5.     Menetapkan tindakan koreksi terhadap penyimpangan CCP.

E.    Manfaat Penelitian
1.     Bagi Instalasi Gizi RS Dr. Kariadi Semarang
   Bahan evaluasi terhadap hasil olahan yang disajikan dan dapat mengatasi atau mengurangi penyimpangan - penyimpangan  kualitas dan keamanan makanan yang ada.
2.     Bagi Mahasiswa
   Meningkatkan pemahaman dan pengetahuan dalam penerapan HACCP pada produk pangan Hase So’on Daging Giling.
3.     Bagi Konsumsi / Pasien
Mendapat jaminan mutu keamanan pangan dari produk Hase So’on Daging Giling.
BAB II
TINJAUAN PUSTAKA

Hase so’on daging giling adalah salah satu hasil lauk nabati yang disajikan oleh Instalasi Gizi di RSUP. Dr. Kariadi Semarang, yang diolah dari bahan dasar so’on dan daging sapi.
1. Bahan
a.      So’on
            So’on merupakan bahan makanan yang bentuknya menyerupai mi berwarna bening yang terbuat dari tepung beras dan teksturnya keras sehingga perlu dilunakan dengan cara direndam dalam air dingin. Bahaya yang mungkin terjadi pada so’on sebagai bahan dasar hase so’on antara lain adalah munculnya jamur pada penyimpanan yang terlalu lama dan pada proses pembuatan di produsen. Selain itu bahaya fisik yang mungkin terjadi adalah adanya kotoran (sisa streples dan kertas merk). Cara pencegahan dari bahaya yang mungkin terjadi adalah penyimpanan pada gudang makanan kering dengan suhu 10 - 21o C.2 memberikan spesifikasi dan penyimpanan dengan sistem FIFO (First In First Out).
b.     Daging Sapi
Daging didefinisikan sebagai urat atau otot yang melekat pada kerangka kecuali urat daging bagian bibir, hidung, dan telinga. Daging terdiri dari tiga komponen utama yaitu jaringan otot, jaringan lemak, dan jaringan ikat.3
            Kualitas daging dipengaruhi oleh faktor sebelum dan setelah pemotongan. Faktor sebelum pemotongan yang dapat mempengaruhi kualitas daging adalah genetik, spesies, bangsa, tipe ternak, jenis kelamin, umur, pakan dan bahan aditif (hormon, antibiotik, dan mineral), serta keadaan stress. Faktor setelah pemotongan yang mempengaruhi kualitas daging adalah metode pelayuan, metode pemasakan, tingkat keasaman (pH) daging, bahan tambahan (termasuk enzim pengempuk daging), lemak intramuskular (marbling), metode penyimpanan dan pengawetan, macam otot daging, serta lokasi otot. Banyaknya jaringan ikat yang terkandung di dalam daging akan menentukan tingkat kealotan / kekerasan daging.

:::::

◆ Daftar Tugas
**A)** Salin kata demi kata bagian teks tentang hase so'on mulai dari "E.    Manfaat Penelitian" sampai dengan "dan daging sapi.".
**B)** Teruskan teks tentang hase so'on mulai setelah kalimat terakhirnya.

[Entri data tersimpan]
:::::

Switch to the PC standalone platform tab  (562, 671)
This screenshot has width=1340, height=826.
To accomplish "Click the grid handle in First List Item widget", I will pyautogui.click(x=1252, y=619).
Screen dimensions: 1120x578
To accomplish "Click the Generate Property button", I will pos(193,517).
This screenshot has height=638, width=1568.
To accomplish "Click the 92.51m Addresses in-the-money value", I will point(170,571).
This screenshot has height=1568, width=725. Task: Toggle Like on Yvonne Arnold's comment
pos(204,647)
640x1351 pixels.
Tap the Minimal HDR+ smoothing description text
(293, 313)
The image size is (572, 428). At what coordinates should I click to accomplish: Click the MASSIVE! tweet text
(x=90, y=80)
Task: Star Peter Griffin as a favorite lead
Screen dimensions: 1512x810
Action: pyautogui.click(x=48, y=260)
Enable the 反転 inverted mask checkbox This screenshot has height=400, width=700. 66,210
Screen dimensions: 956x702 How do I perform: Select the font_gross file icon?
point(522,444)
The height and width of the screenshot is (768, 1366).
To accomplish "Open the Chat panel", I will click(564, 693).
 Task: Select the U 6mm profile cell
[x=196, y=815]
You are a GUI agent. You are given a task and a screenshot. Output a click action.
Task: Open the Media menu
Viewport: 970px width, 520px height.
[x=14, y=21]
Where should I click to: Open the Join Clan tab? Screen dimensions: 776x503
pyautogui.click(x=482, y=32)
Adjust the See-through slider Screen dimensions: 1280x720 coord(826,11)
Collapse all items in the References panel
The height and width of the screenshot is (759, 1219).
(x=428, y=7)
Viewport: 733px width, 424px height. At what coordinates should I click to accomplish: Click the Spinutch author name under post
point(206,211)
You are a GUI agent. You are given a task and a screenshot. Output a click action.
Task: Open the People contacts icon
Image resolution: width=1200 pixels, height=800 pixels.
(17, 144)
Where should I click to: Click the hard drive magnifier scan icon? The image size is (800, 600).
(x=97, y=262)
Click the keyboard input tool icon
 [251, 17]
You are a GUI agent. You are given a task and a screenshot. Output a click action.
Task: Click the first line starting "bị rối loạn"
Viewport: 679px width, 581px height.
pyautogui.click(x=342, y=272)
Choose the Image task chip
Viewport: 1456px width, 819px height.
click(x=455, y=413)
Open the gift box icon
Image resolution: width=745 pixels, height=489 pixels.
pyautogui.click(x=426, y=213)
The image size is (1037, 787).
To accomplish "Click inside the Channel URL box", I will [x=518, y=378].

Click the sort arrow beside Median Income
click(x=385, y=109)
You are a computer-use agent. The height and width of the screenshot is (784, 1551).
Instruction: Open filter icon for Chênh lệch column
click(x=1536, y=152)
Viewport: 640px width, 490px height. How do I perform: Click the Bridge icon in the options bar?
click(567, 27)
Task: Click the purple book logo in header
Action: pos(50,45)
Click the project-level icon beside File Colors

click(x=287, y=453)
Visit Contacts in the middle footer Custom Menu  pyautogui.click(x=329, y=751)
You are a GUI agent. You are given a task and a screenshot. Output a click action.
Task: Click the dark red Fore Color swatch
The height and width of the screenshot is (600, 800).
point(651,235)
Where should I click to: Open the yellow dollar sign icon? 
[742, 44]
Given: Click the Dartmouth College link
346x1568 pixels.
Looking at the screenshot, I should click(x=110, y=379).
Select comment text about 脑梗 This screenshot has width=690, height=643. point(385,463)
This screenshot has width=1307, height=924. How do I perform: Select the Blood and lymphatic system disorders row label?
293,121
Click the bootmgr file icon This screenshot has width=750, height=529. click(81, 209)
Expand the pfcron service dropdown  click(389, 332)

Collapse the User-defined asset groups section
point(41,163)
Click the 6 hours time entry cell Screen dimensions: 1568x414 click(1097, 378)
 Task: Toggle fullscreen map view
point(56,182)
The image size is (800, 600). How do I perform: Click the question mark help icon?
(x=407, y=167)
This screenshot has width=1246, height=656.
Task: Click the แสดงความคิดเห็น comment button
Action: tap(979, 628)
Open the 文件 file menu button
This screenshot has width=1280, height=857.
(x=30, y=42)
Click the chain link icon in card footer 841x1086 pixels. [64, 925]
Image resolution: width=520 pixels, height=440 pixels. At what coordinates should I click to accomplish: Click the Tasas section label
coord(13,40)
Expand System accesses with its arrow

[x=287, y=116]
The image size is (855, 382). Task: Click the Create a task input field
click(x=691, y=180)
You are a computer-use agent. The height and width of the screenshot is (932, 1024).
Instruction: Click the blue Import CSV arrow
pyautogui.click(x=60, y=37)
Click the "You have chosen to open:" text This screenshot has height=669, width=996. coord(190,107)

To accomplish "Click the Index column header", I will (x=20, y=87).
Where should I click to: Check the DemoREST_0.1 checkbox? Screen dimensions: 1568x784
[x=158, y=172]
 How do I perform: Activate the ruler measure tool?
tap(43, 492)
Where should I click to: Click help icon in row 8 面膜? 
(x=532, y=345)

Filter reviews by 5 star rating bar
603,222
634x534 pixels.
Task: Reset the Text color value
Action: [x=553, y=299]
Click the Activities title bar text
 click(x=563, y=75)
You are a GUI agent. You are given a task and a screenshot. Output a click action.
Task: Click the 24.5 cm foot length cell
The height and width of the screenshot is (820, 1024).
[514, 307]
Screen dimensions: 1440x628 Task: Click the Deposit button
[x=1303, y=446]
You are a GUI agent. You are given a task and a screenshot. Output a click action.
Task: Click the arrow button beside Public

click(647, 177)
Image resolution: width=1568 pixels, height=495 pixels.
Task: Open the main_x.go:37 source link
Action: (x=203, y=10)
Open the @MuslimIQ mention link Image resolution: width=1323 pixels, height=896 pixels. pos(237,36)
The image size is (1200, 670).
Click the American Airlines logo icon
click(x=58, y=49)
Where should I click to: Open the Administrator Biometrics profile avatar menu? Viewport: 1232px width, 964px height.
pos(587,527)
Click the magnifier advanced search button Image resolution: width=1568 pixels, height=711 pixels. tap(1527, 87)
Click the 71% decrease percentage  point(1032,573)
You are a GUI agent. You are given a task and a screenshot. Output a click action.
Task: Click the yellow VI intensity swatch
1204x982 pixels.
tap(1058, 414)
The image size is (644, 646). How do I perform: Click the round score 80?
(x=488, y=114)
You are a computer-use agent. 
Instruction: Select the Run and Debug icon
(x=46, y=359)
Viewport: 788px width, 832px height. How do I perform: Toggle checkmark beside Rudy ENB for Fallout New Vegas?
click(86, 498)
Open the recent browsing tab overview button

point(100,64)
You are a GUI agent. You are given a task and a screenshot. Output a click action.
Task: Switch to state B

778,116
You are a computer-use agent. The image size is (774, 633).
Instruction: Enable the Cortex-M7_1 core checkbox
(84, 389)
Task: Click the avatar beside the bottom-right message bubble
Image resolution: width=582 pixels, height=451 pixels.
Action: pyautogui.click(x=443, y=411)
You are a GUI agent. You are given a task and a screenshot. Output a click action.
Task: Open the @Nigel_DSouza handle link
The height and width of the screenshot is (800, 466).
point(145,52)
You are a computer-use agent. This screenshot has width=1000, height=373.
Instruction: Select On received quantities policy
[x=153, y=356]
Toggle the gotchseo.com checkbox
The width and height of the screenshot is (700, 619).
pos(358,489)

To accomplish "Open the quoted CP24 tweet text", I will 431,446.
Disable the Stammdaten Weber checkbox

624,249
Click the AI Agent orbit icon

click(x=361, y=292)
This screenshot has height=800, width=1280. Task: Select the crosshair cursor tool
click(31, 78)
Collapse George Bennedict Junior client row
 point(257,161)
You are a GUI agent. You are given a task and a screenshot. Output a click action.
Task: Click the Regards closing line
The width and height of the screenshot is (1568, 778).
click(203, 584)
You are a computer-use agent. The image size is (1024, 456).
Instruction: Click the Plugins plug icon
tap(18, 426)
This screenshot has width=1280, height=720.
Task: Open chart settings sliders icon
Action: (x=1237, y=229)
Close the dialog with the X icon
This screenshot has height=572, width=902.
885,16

:::::

◆ Jawaban per Butir
**A)**
E.    Manfaat Penelitian
1.     Bagi Instalasi Gizi RS Dr. Kariadi Semarang
   Bahan evaluasi terhadap hasil olahan yang disajikan dan dapat mengatasi atau mengurangi penyimpangan - penyimpangan  kualitas dan keamanan makanan yang ada.
2.     Bagi Mahasiswa
   Meningkatkan pemahaman dan pengetahuan dalam penerapan HACCP pada produk pangan Hase So’on Daging Giling.
3.     Bagi Konsumsi / Pasien
Mendapat jaminan mutu keamanan pangan dari produk Hase So’on Daging Giling.
BAB II
TINJAUAN PUSTAKA

Hase so’on daging giling adalah salah satu hasil lauk nabati yang disajikan oleh Instalasi Gizi di RSUP. Dr. Kariadi Semarang, yang diolah dari bahan dasar so’on dan daging sapi.

**B)**
            Praktek hiegienis merupakan faktor terpenting dalam menangani produk daging. Daging memiliki komposisi air, protein, lemak, dan mineral  yang merupakan sumber makanan bagi bakteri. Beberapa bakteri yang senantiasa menyertai dan dapat mengkontaminasi daging, serta dapat  menyebabkan penyakit atau keracunan jika melampaui batas / jumlah aman, antara lain Escherchia coli, Salmonella sp, Listeria monocytogenes, Clostridium botulinum, dan Staphylococcus aureus.4
1.     Escherchia coli
      Escherchia coli adalah bakteri yang terdapat pada bagian usus, dapat mengkontaminasi daging saat hewan dipotong.
Cara pencegahannya adalah dengan tidak membeli daging yang tidak hiegienis serta memasak daging sampai matang.
2.     Salmonella sp.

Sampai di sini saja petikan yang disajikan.